Research events/workshops
To date, we have run over 15 research events, retreats, and workshops. Some more recent events include: a hybrid Hackathon on Computational Mechanics and AI safety (June 2024), a 5-day workshop bringing together scholars in Physics of Information and AI Safety (March 2024), a workshop titled “Agent Foundations for AI Alignment” (October 2023), as well as quarterly researcher retreats for affiliates & close collaborators.
Speaker Series
We run semi-regular speaker events which we record and put online. The talks feature researchers from both AI Safety and adjacent fields studying intelligent behavior with the goal of exploring connections between the work of the speaker and questions in AI Safety.
Reading Groups
We have developed and run several reading groups. The first one was developed by TJ and can be found here. In 2024 we developed a novel, 7-week curriculum, primarily aimed at participants in our 2024 fellowship programme.
[1] Credentials should not be read as necessary requirements or indicative of our terminal interests, rather the range is there to communicate the range of research caliber we are aiming at attracting.
[2] Some illustrative examples include:
- Yevgeny Liokumovich (PIBBSS Fellow 2024; Assistant Professor of Mathematics University of Toronto, with prior academic positions at MIT, the Institute for Advanced Study and Imperial College London);
- Gabriel Weil (PIBBSS Fellow 2023; Assistant Professor at Touro University Law Center; Author of “Tort Law as a Tool for Mitigating Catastrophic Risk from Artificial Intelligence”);
- Fernando Rosas (Incoming PIBBSS Affiliate 2024; Recognised leader in the study of multi-scale complex systems, with more than 14 years of experience and >125 peer-reviewed articles including Nature and the National Academy of Science);
- Adam Shai (Current Affiliate; PhD in Empirical Neuroscience & 10+y research experience at Caltech & Stanford)
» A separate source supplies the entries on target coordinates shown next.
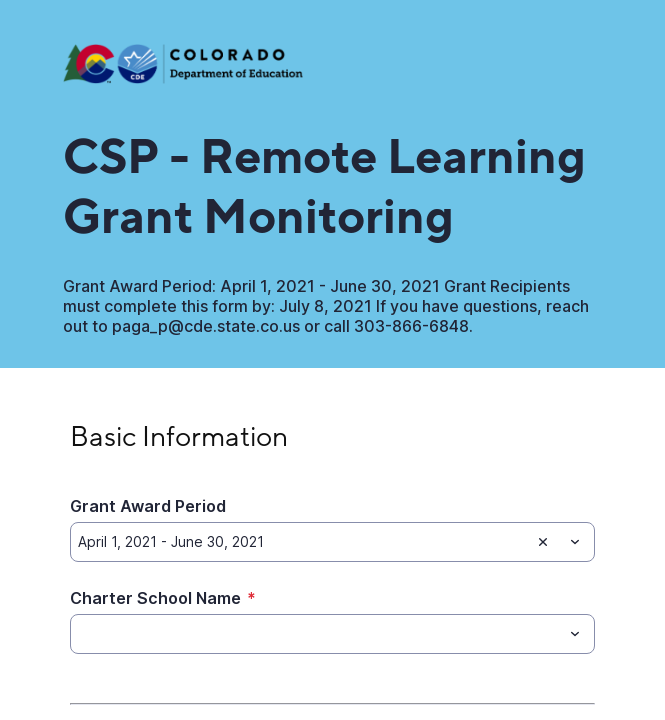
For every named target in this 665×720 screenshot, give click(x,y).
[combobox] (332, 542)
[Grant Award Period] (300, 542)
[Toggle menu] (575, 542)
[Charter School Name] (316, 634)
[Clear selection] (543, 542)
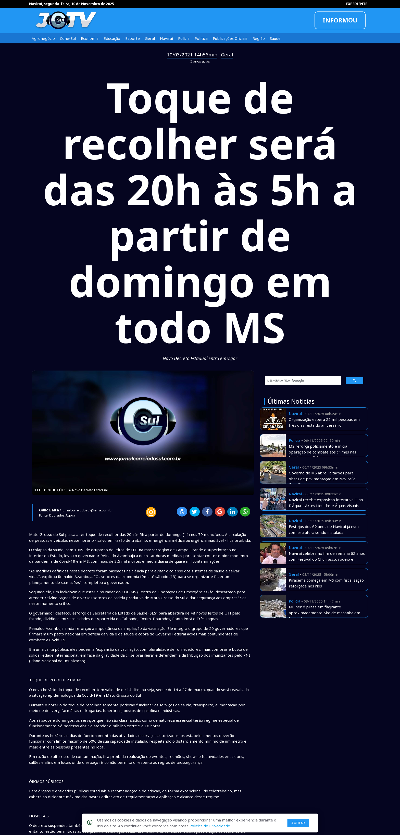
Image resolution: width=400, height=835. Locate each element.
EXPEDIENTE (356, 4)
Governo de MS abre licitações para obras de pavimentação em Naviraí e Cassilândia (322, 478)
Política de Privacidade (210, 825)
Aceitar (298, 823)
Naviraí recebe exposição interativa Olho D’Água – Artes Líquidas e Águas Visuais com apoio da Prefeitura (326, 505)
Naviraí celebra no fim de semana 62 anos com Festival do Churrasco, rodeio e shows (327, 559)
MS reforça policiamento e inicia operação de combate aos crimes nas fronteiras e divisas (322, 452)
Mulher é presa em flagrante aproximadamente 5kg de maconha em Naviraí (324, 612)
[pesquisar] (301, 380)
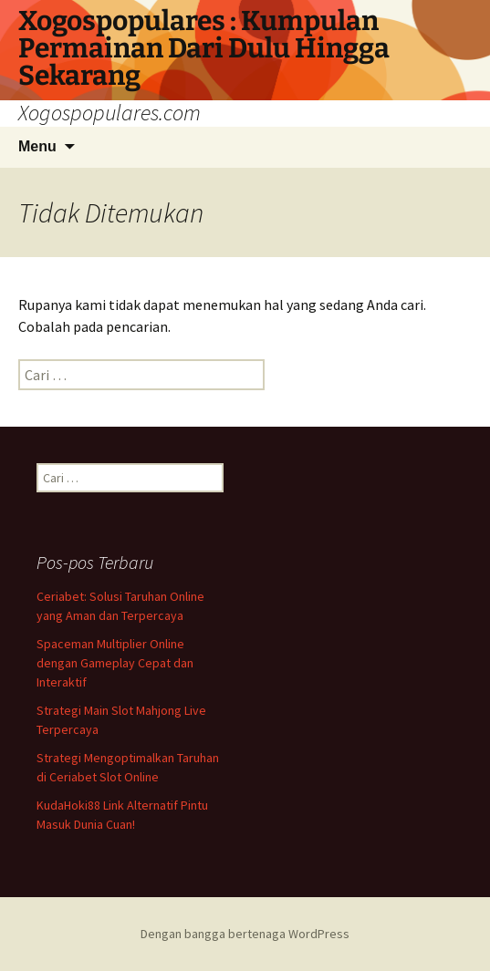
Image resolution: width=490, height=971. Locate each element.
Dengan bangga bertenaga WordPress (245, 933)
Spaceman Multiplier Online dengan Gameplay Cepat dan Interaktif (114, 662)
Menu (37, 146)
[3] In rare cases, we may encourage affiliates not to publish their research due to info-hazard reasons. In those cases, research may only be shared with a highly select group of people, or further work might be done to reduce the uncertainty about whether a genuine info-hazard applies.
[4] From the same post (bolding by us): “[T]raining process transparency [...] is understanding what’s happening in training processes themselves—e.g. understanding when and why particular features of models emerge during training.” and “The key distinction here is that worst-case transparency is about quantifying over the entire model—e.g. ‘does X exist in the model anywhere?’—whereas best-case transparency is about picking a piece of the model and the understanding that—e.g. ‘what does attention head X do?’.”
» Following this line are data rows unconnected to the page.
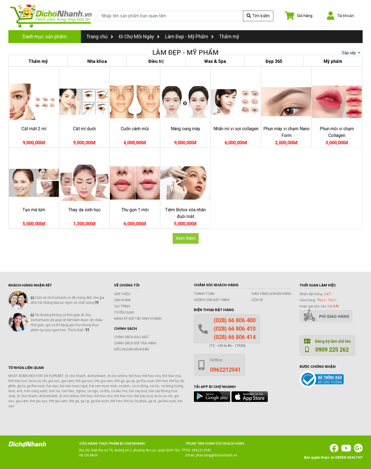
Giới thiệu (122, 294)
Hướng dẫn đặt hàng (212, 300)
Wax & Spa (215, 61)
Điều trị (155, 61)
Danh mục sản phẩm (45, 36)
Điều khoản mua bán (131, 349)
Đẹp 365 (274, 61)
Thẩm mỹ (229, 36)
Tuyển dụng (124, 312)
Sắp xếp (349, 53)
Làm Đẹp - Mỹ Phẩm (186, 36)
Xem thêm (186, 238)
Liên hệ (257, 300)
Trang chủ (99, 36)
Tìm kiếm (258, 15)
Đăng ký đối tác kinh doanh (138, 319)
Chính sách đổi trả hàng (135, 343)
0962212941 (201, 450)
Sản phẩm (122, 300)
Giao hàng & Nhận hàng (271, 294)
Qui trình (122, 306)
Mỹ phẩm (333, 61)
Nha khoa (97, 61)
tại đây (333, 306)
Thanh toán (204, 294)
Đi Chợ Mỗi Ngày (136, 36)
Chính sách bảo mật (131, 337)
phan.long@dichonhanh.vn (216, 455)
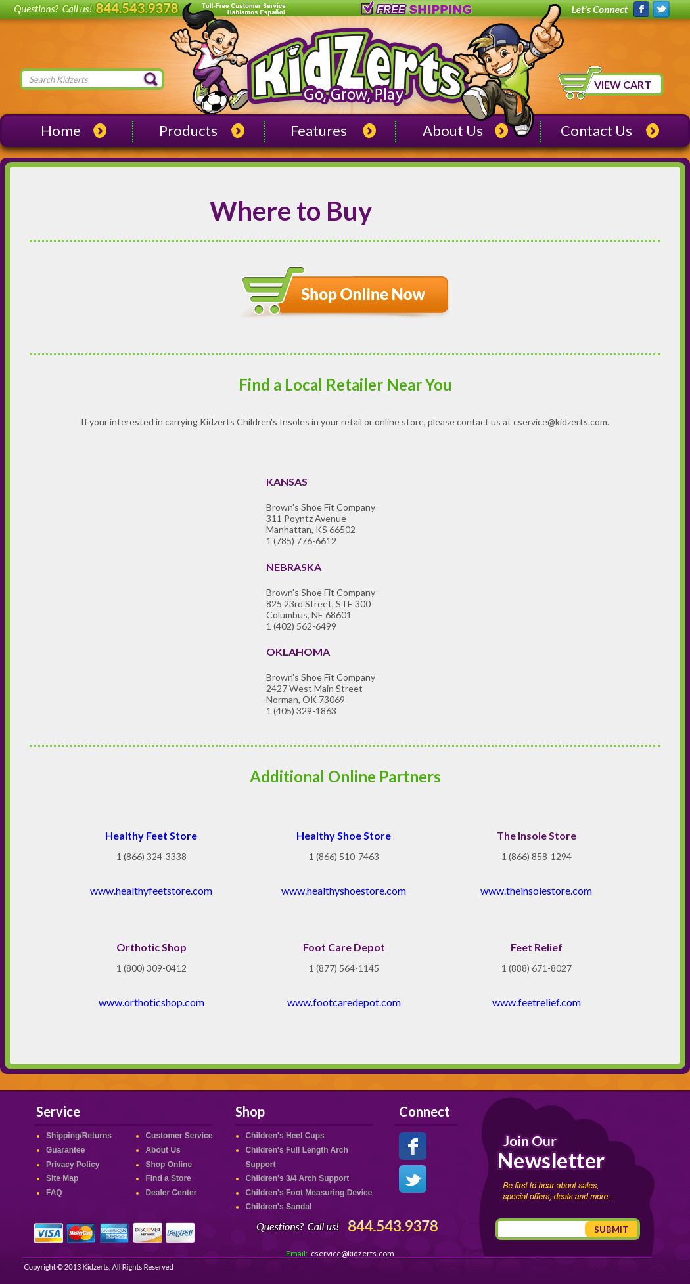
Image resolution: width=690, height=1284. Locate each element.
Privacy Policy (72, 1164)
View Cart (622, 84)
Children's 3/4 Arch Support (297, 1178)
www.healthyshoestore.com (343, 890)
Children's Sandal (278, 1206)
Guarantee (65, 1150)
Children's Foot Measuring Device (308, 1192)
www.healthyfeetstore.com (151, 890)
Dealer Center (170, 1192)
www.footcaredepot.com (344, 1002)
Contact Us (596, 130)
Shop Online (168, 1164)
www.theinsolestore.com (536, 890)
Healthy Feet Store (151, 835)
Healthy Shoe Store (343, 835)
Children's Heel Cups (284, 1135)
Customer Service (178, 1135)
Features (318, 130)
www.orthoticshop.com (151, 1002)
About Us (453, 130)
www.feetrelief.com (536, 1002)
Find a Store (168, 1178)
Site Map (62, 1178)
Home (61, 130)
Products (188, 130)
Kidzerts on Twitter (661, 10)
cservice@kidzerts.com (352, 1253)
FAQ (54, 1192)
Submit (611, 1229)
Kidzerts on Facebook (641, 10)
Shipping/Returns (79, 1135)
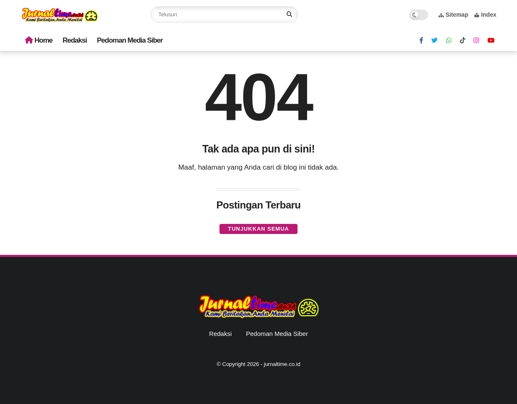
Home (39, 40)
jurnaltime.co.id (282, 364)
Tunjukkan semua (258, 229)
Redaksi (75, 40)
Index (485, 14)
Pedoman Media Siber (130, 40)
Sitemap (453, 14)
[5] As point in case, one of our affiliates (Adam Shai) is taking on scholars at the next MATS iteration, one of our 2024 fellows (Yevgeny Liokumovich, Assistant Professor) plans to direct his own students towards projects in SLT/Developmental Interpretability after the end of the fellowship.
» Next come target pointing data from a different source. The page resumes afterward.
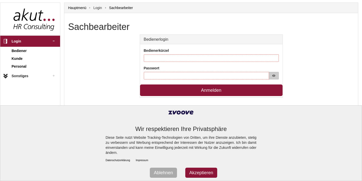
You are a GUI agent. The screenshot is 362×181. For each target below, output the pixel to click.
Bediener (19, 51)
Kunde (17, 59)
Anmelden (211, 90)
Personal (19, 66)
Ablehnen (163, 172)
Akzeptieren (201, 172)
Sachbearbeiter (121, 8)
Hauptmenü (77, 8)
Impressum (142, 160)
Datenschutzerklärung (118, 160)
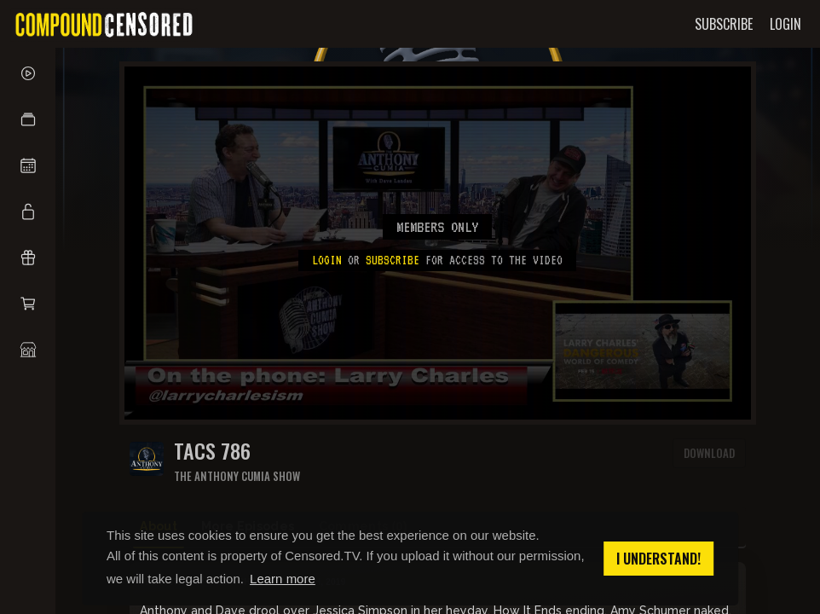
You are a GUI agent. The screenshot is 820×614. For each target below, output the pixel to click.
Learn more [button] (282, 578)
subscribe (392, 260)
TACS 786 (212, 450)
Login (327, 260)
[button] (28, 119)
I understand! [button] (658, 558)
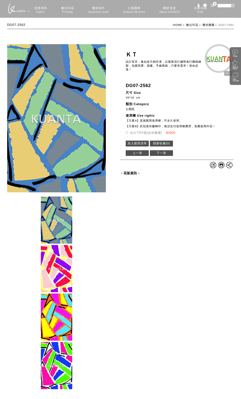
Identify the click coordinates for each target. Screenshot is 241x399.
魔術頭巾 (98, 10)
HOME (177, 24)
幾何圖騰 (208, 24)
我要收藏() (161, 143)
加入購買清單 (137, 143)
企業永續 (200, 10)
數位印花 (67, 10)
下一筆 (161, 153)
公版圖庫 (134, 10)
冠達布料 (40, 10)
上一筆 (137, 153)
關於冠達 (169, 10)
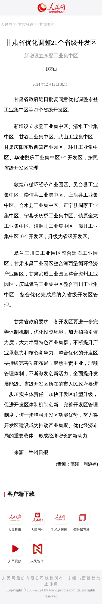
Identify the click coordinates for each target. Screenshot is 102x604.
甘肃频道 (25, 24)
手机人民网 (59, 520)
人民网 (6, 24)
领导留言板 (82, 520)
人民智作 (37, 551)
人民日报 (15, 520)
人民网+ (37, 520)
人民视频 (15, 551)
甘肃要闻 (47, 24)
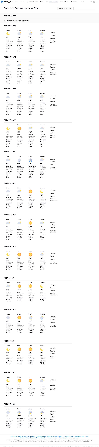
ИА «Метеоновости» (93, 446)
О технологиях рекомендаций (66, 446)
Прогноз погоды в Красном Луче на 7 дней (76, 436)
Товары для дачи (74, 438)
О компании (7, 446)
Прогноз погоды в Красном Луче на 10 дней (32, 438)
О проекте (41, 446)
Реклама (13, 446)
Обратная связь (77, 446)
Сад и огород (63, 438)
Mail (2, 446)
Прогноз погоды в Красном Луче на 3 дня (22, 436)
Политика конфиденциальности (52, 446)
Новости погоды (52, 438)
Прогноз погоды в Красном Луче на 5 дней (49, 436)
[6] For example, we were able to significantly improve the quality and throughput of the experimental side of Adam Shai’s work. Lucas brings in relevant experience having worked as a research engineer at Conjecture under supervision of Sid Black (now at AISI), co-founder of EleutherAI and author of Neox-20B which was one of the largest open source LLMs before the ChatGPT revolution and co-author of The Pile which is a standard dataset used in LLM research with nearly 500 citations.
[7] Examples of such scenarios include Robust Agent Agnostic Processes, ascended economy, ‘human enfeeblement,’ epistemic insecurity, the exploitation of societal vulnerabilities, especially of critical cyber-physical infrastructure, and more.